*** Opening of Data to use ***

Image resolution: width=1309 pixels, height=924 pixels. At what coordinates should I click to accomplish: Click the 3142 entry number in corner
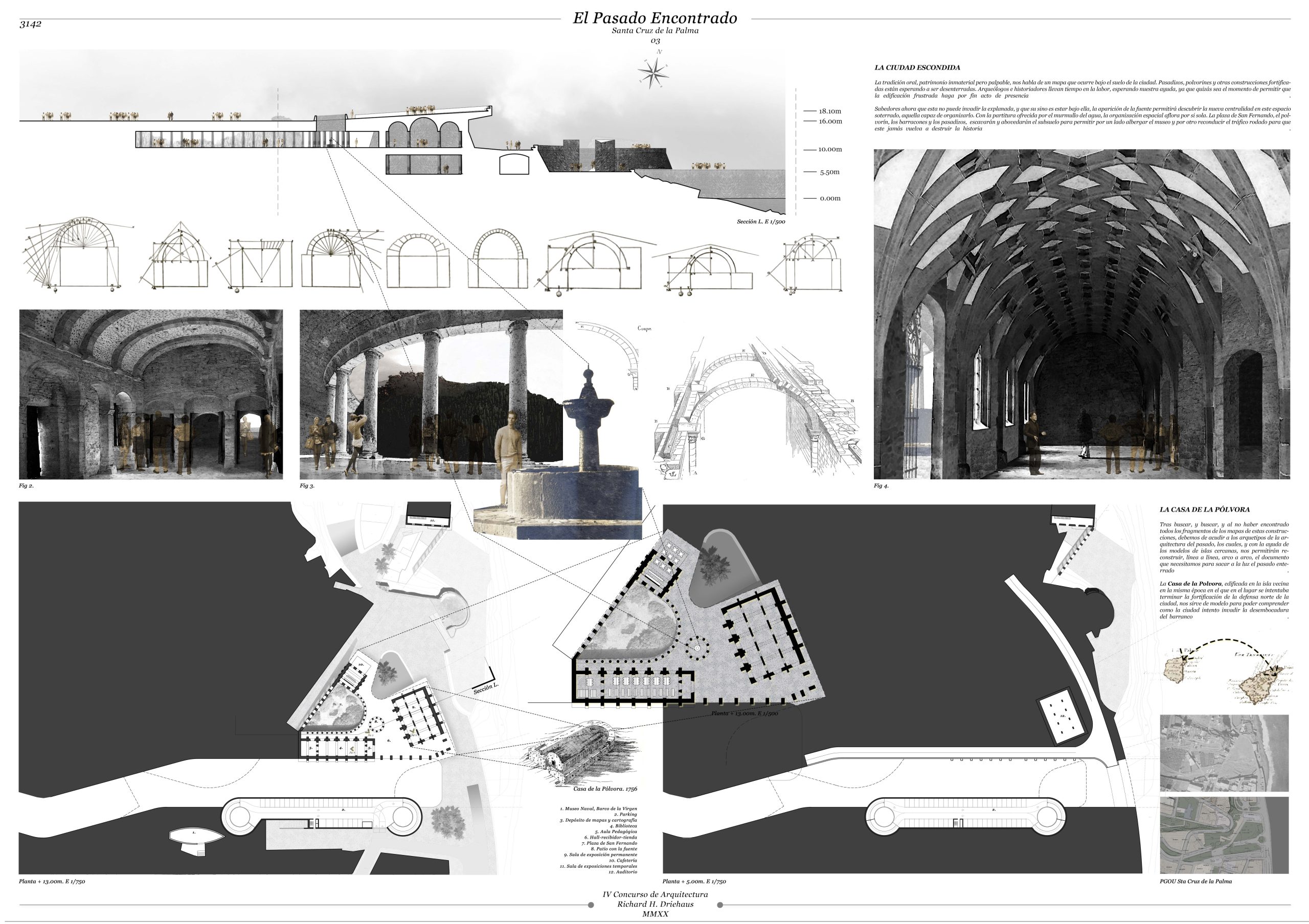coord(30,25)
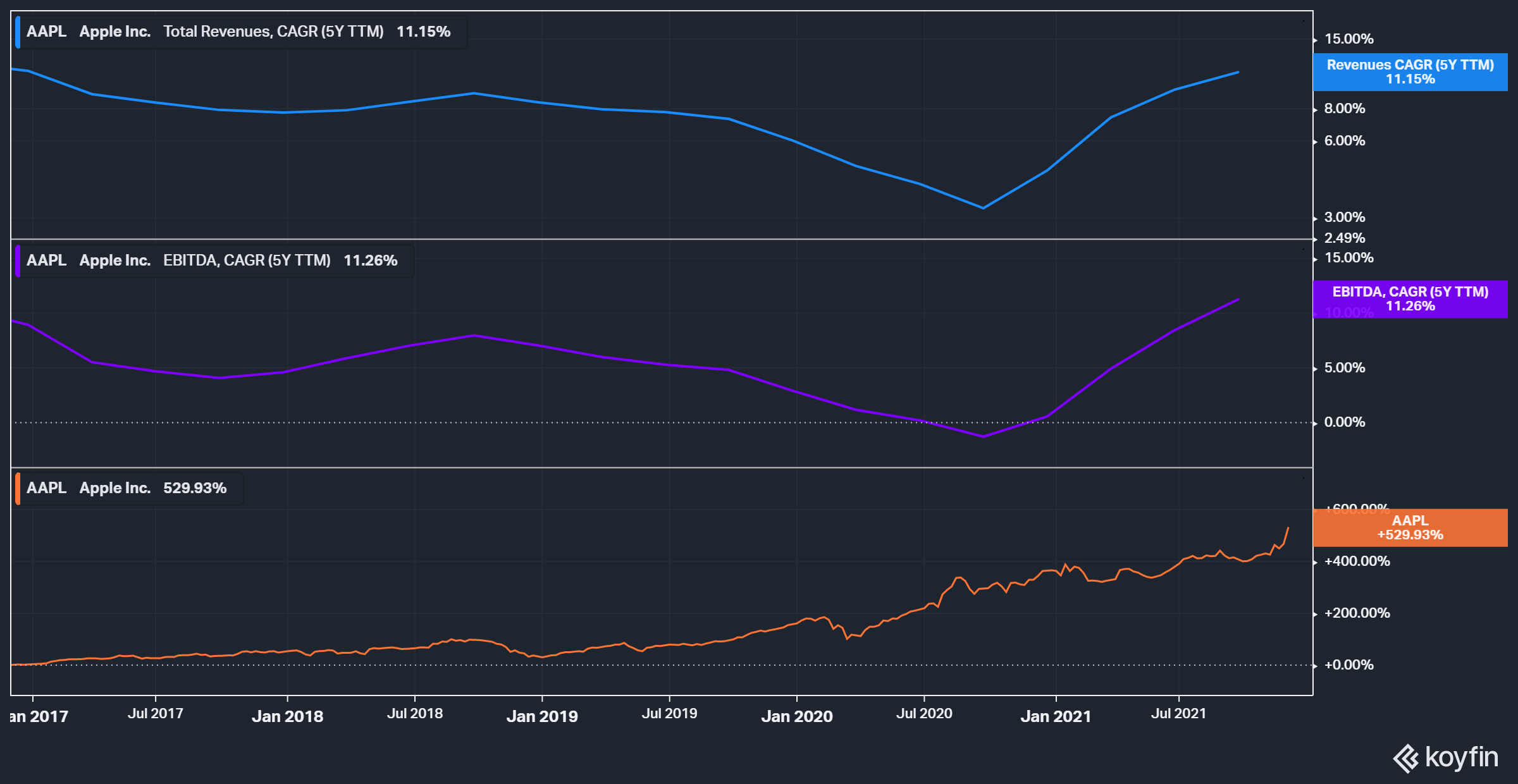This screenshot has height=784, width=1518.
Task: Click the +400.00% price axis label
Action: point(1357,561)
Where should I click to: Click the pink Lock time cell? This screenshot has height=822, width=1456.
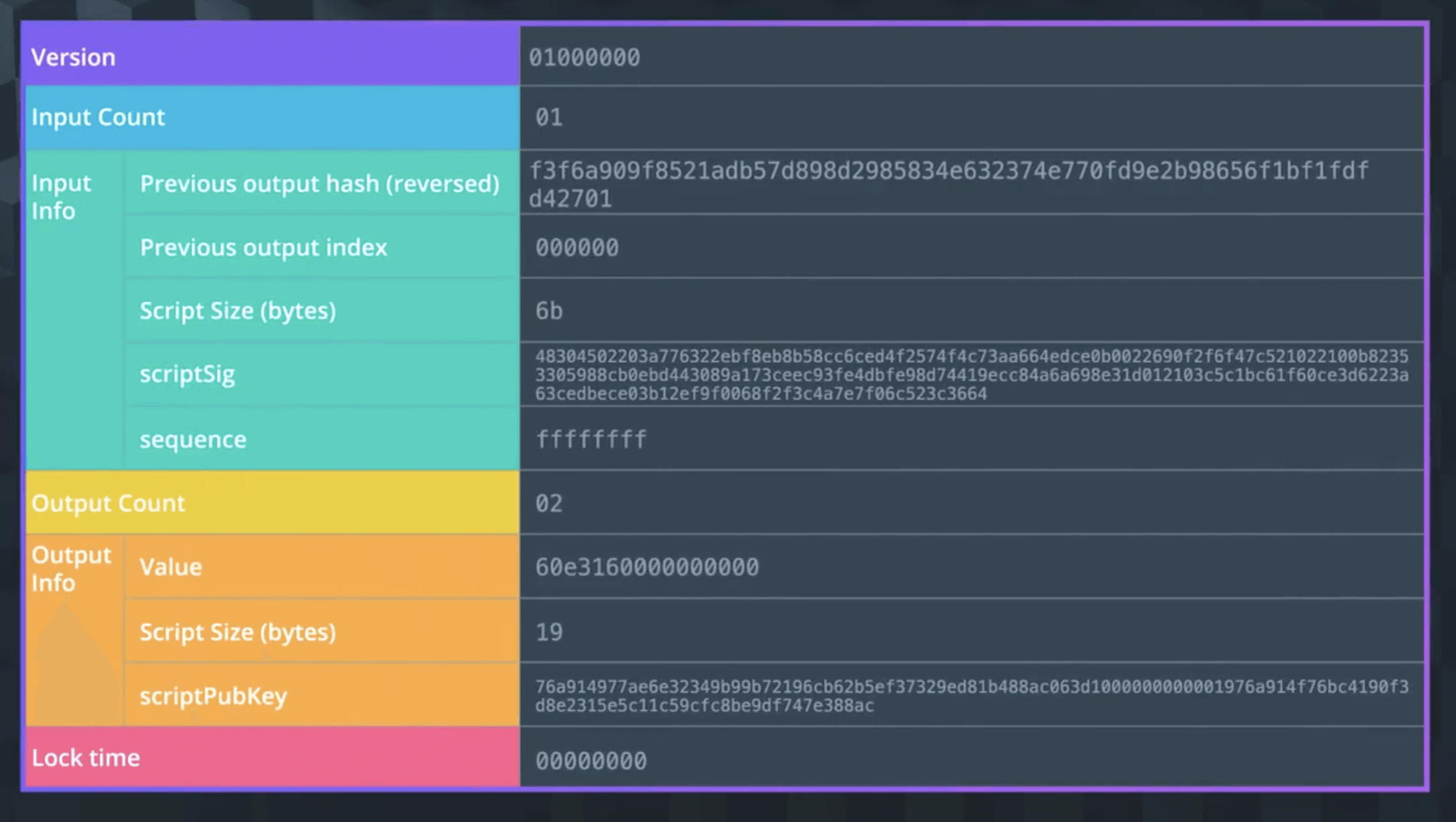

*** Close of Data to use ***

◆ Task statement ◆
Where a record above holds a picture, drop the picture and print the rest exactly.

◆ Answer to this exercise ◆
Image resolution: width=1309 pixels, height=924 pixels. At what coordinates should I click to accomplish: Click the 3142 entry number in corner
coord(30,25)
This screenshot has height=784, width=1518.
Task: Click the +400.00% price axis label
Action: point(1357,561)
Where should I click to: Click the pink Lock time cell? This screenshot has height=822, width=1456.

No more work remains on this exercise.